**Your task:** Return the rows below word for word, beginning at the line that contains "You are a GUI" and continuing through the last of the rows. Leave the pictures out of your answer.

■ ■ ■ ■ ■

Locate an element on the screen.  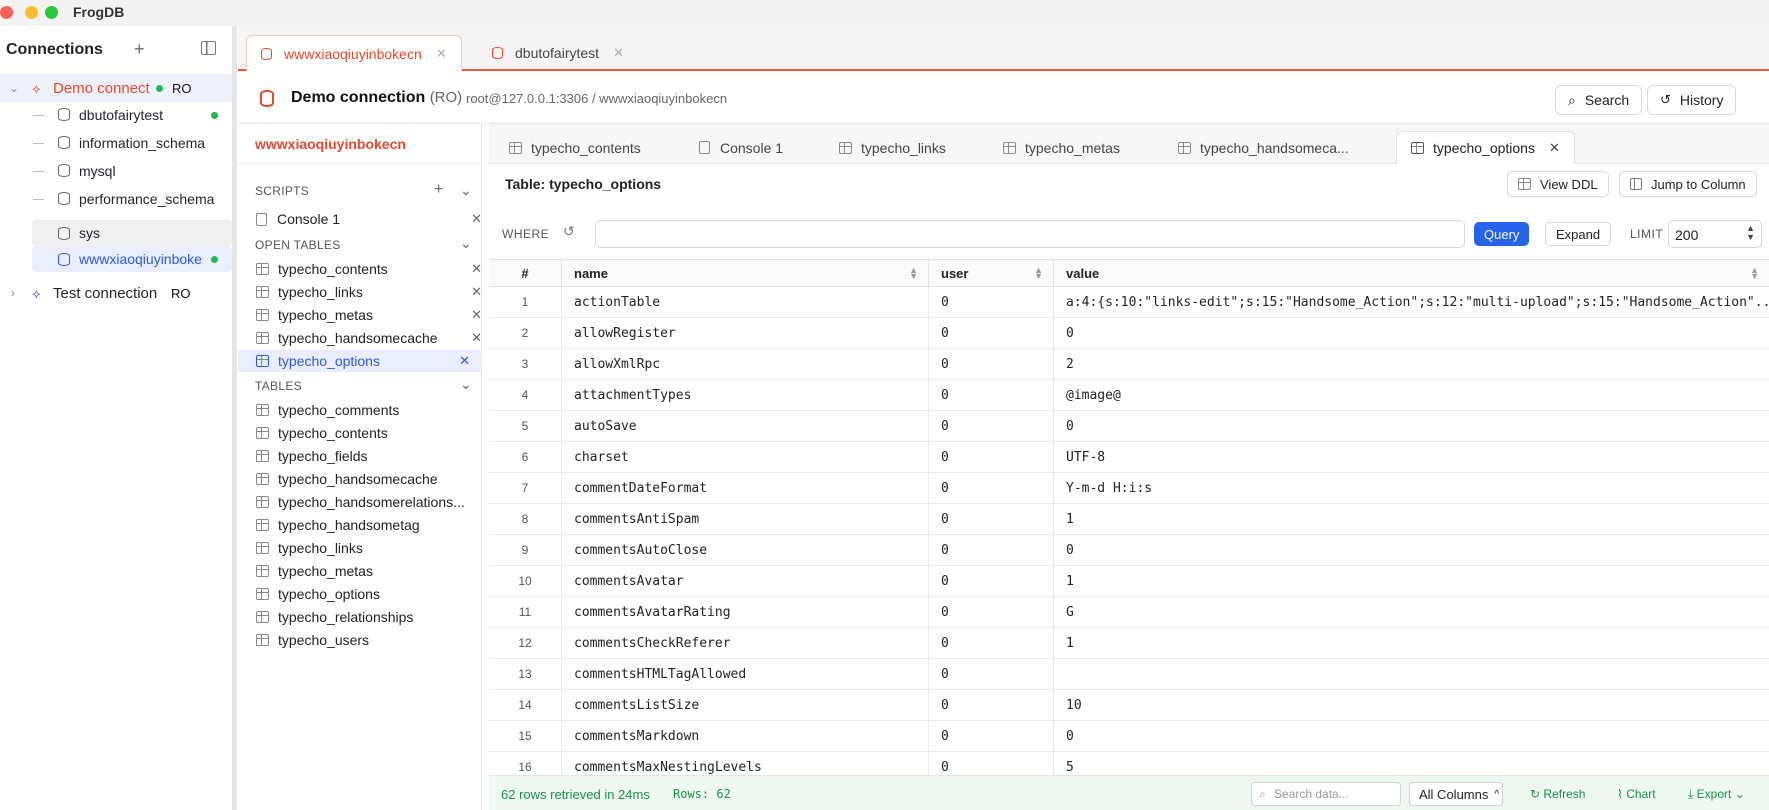
table-row: 4 attachmentTypes 0 @image@ is located at coordinates (1129, 396).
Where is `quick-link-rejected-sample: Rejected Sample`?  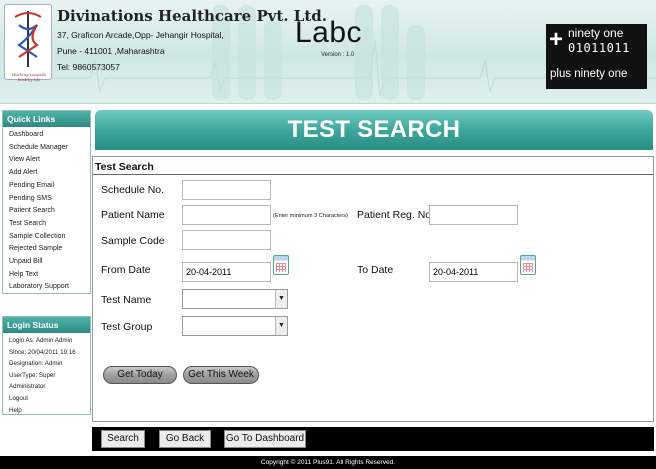
quick-link-rejected-sample: Rejected Sample is located at coordinates (46, 250).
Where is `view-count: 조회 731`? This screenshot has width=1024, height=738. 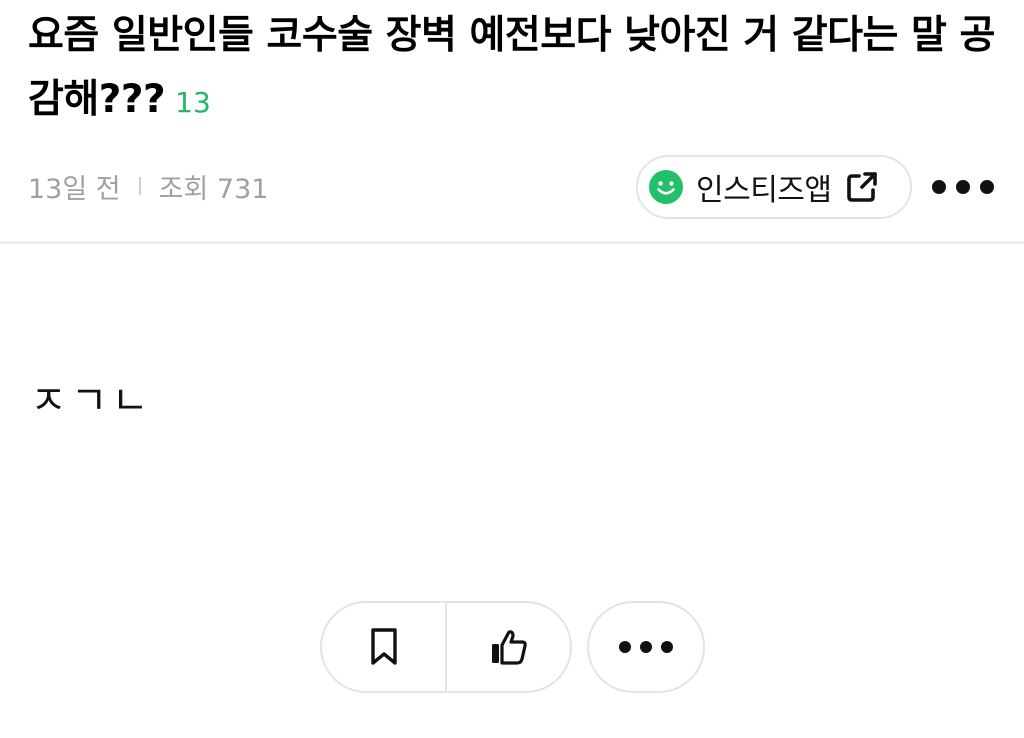 view-count: 조회 731 is located at coordinates (214, 189).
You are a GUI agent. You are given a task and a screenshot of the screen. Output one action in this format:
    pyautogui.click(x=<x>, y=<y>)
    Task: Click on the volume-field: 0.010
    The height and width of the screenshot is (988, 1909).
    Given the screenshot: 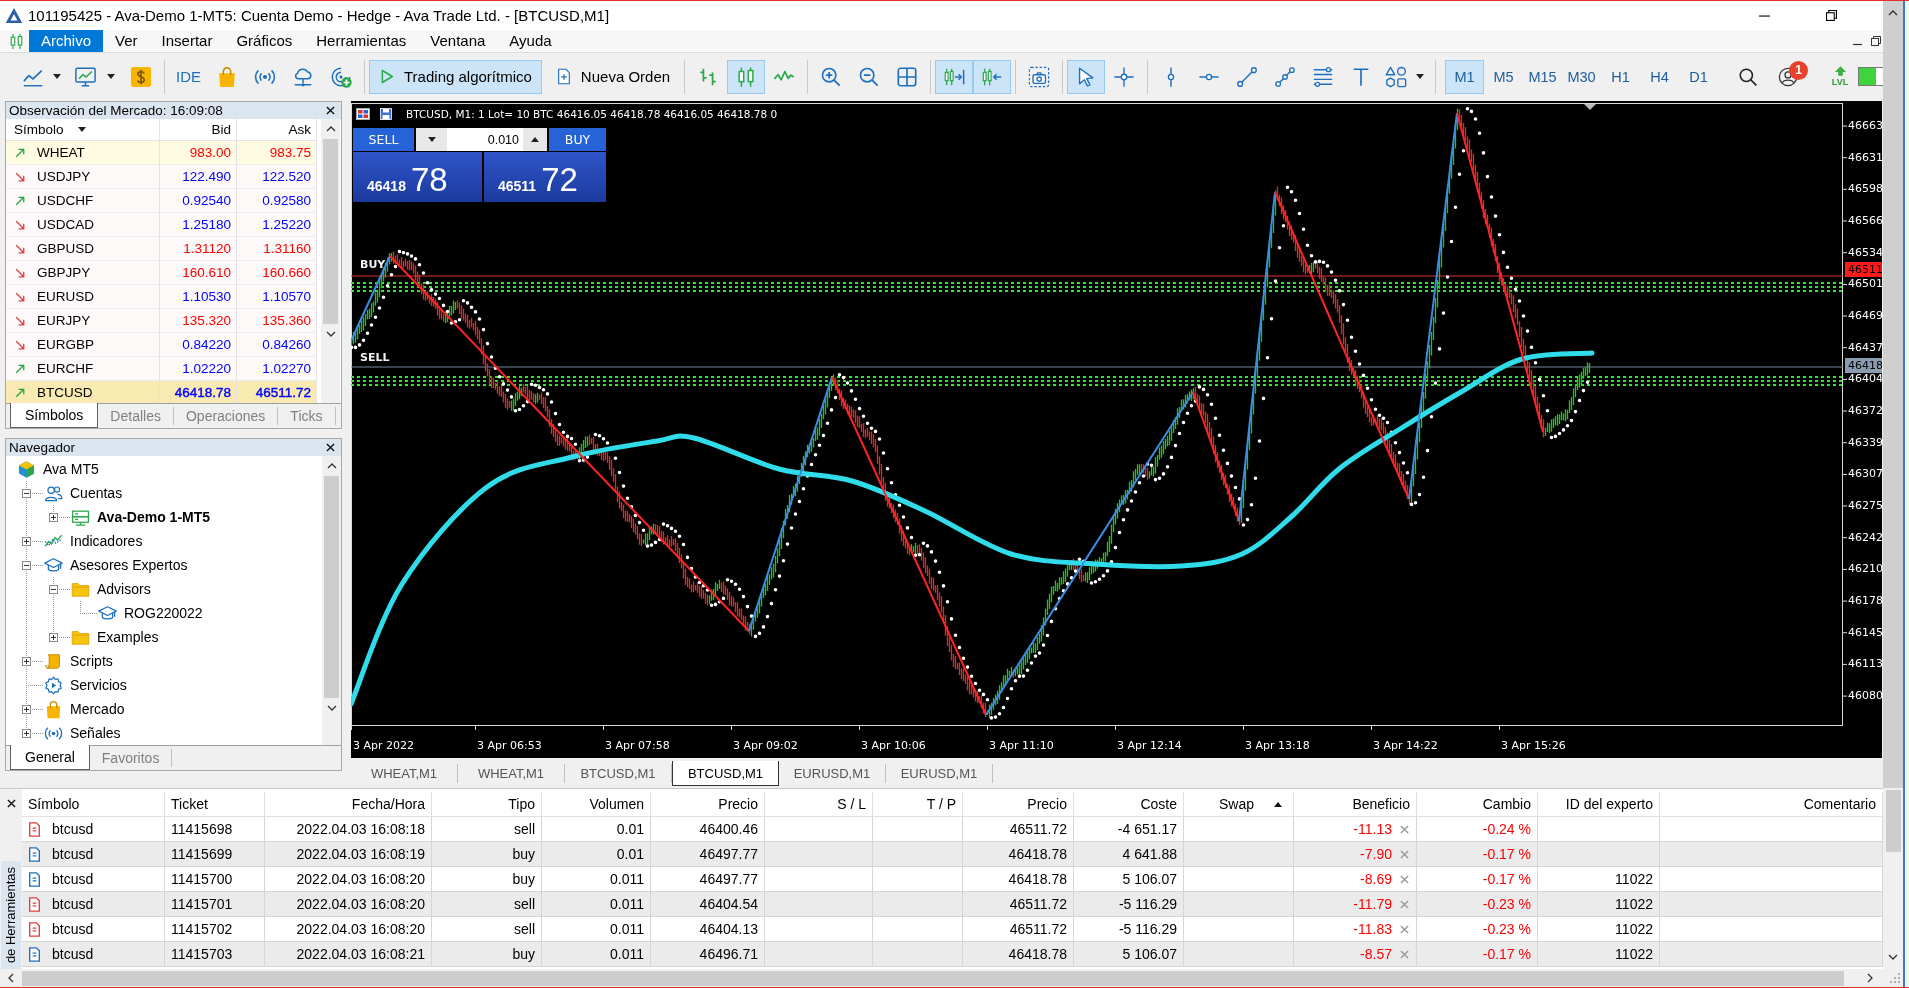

■ ■ ■ ■ ■

**Answer space:**
You are a GUI agent. You are given a task and a screenshot of the screen. Output one action in this format:
    pyautogui.click(x=<x>, y=<y>)
    Task: Click on the volume-field: 0.010
    The height and width of the screenshot is (988, 1909).
    Given the screenshot: 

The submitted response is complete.